Breakfast Oat Cookies (Gluten Free, High Protein, Vegan)

By , February 19, 2022

‘It’s much harder to be sad, when eating a cookie’

I love these cookies, as they take 5 minutes to make and 10 minutes to bake. They are great for kids, with the sweetness coming from the banana, protein from the nut/seed butter and great fibre from the oats. They are pretty much the equivalent of a bowl of porridge but in a much more appealing form. This means you can put them in a packed lunch, grab them on the way out or even use them as bribery with your kids. Mr. B is my tester for all things sweet and he found this ‘extremely satisfying’, so I am sure kids would too.
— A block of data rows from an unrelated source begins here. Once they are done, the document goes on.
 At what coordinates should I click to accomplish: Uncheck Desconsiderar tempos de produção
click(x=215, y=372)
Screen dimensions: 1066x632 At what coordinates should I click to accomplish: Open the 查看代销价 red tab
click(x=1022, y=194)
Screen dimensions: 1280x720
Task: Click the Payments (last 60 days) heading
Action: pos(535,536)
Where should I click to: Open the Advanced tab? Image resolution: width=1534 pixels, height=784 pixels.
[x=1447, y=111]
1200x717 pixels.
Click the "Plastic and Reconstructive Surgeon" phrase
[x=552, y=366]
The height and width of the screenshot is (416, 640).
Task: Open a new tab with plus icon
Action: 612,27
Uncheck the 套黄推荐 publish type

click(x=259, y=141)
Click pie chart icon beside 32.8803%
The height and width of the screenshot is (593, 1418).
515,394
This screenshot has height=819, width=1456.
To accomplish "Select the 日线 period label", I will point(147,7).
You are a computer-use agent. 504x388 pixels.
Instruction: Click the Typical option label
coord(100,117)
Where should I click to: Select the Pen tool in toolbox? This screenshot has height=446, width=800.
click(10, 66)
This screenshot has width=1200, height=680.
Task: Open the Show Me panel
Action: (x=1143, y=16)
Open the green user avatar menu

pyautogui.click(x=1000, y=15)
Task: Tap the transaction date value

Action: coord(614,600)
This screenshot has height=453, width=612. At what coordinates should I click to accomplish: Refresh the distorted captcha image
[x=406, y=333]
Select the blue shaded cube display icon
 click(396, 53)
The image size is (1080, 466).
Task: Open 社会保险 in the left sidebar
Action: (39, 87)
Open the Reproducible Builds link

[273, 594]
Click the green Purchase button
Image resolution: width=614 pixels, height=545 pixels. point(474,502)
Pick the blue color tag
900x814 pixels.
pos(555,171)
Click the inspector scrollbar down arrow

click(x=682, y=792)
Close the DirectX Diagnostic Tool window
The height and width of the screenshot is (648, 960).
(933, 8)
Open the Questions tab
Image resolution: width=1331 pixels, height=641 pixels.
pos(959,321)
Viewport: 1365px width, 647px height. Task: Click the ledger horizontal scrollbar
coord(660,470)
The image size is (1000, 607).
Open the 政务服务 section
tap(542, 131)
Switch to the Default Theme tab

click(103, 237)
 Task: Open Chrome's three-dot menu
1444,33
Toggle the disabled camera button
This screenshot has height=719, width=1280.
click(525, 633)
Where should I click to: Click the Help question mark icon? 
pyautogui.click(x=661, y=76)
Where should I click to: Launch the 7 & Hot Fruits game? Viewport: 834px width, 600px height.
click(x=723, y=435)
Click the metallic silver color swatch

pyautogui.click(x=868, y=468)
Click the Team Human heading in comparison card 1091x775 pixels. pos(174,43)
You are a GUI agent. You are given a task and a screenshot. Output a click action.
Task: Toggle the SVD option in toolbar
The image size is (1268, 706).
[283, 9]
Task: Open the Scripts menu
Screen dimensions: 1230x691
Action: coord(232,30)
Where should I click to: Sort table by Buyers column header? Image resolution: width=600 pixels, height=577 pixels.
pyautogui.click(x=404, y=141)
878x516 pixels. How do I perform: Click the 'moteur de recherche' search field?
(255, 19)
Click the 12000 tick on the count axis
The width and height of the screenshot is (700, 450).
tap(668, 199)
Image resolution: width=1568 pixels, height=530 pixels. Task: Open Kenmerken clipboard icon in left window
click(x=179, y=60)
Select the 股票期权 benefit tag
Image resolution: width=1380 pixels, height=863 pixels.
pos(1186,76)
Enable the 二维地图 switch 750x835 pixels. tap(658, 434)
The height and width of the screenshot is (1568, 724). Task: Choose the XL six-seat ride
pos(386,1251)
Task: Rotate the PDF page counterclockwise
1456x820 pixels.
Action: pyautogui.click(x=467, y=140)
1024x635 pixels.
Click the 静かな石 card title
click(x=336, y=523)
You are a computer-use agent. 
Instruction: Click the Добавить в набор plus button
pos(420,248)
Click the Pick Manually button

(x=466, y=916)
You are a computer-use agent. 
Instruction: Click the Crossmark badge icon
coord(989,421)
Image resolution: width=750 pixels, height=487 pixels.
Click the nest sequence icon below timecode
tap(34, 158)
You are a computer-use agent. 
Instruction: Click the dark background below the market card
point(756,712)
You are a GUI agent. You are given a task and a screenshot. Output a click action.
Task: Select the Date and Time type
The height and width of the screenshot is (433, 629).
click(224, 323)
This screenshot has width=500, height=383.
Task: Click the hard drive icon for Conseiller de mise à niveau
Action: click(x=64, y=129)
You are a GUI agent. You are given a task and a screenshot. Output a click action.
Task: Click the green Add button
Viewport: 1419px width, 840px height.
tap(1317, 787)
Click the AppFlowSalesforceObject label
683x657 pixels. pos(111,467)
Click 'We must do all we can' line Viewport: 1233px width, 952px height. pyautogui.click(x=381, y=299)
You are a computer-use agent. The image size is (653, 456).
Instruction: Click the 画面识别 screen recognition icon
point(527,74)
LOL

Ingredients

  • 2 mashed bananas
  • ½ cup peanut butter/seed butter
  • 1 cup GF oats
  • ¼ cup vegan choc chips/raisins

Method

  • Preheat the oven to 350F
  • Mix all ingredients together
  • Scoop the cookies onto a parchment paper lined baking try, 10-16 depends on size preference
  • Bake for 10-15 minutes, or until starting to brown. Flipping once.